Frauen stehen an, um Essen zu erhalten, in der Nähe des ausgebrannten Flüchtlingslagers Moria
Frauen stehen an, um Essen zu erhalten, in der Nähe des ausgebrannten Flüchtlingslagers Moria

12.09.2020

Teils harte Kritik an Seehofers Moria-Plan "Totalversagen"

​Am Wochenende nach dem verheerenden Brand im Lager Moria auf der griechischen Insel Lesbos reißt die Kritik an der deutschen EU- und Flüchtlingspolitik nicht ab. Auch von Seiten der Kirche gibt es Rückmeldungen.

Bundestagsvizepräsidentin Claudia Roth (Grüne) warf in der "Augsburger Allgemeinen" (Samstag) Bundesinnenminister Horst Seehofer (CSU), nach seiner Ankündigung zwischen 100 und 150 Minderjährige in Deutschland aufzunehmen, ein "Totalversagen" vor.

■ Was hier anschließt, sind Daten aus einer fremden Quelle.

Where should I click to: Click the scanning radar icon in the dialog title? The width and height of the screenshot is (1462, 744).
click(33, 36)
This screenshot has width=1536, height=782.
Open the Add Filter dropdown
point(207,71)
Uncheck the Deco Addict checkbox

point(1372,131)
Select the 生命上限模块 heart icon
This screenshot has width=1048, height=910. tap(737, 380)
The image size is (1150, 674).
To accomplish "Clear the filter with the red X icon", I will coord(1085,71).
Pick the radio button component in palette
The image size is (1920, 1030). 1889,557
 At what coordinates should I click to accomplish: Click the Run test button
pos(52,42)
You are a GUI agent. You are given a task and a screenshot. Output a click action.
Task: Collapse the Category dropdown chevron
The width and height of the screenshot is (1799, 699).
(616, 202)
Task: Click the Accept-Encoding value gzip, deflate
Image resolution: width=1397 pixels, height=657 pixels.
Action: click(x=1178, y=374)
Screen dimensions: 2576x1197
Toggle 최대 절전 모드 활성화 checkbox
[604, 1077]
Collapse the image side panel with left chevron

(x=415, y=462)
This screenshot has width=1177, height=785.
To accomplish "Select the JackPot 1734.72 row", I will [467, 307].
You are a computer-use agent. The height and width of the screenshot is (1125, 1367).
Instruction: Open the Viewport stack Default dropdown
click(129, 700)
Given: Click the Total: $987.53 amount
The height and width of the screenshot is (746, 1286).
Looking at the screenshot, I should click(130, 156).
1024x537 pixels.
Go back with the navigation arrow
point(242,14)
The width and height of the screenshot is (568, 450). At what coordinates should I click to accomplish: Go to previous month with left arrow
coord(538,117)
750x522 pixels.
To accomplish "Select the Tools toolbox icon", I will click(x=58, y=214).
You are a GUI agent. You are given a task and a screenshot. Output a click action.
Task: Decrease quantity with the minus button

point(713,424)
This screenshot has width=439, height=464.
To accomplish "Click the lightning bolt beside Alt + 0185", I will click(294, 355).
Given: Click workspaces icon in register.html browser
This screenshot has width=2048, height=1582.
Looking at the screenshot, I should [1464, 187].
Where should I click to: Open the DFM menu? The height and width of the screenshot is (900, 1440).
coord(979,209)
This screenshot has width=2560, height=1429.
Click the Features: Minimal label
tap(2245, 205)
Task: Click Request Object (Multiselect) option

CDU-Außenpolitiker Norbert Röttgen erneuerte seine Forderung. "5.000 Menschen weniger würden die Lage in Griechenland erheblich entlasten. Es ist unser christlich-demokratischer Anspruch an Politik, dass wir jetzt helfen", sagte Röttgen der "Neuen Osnabrücker Zeitung". Die Gefahr einer Sogwirkung wie in der Flüchtlingskrise 2015 sehe er indes nicht. "Wir haben inzwischen eine völlig andere Situation: Es gibt einen besseren Schutz der Außengrenzen und Abkommen mit anderen Staaten."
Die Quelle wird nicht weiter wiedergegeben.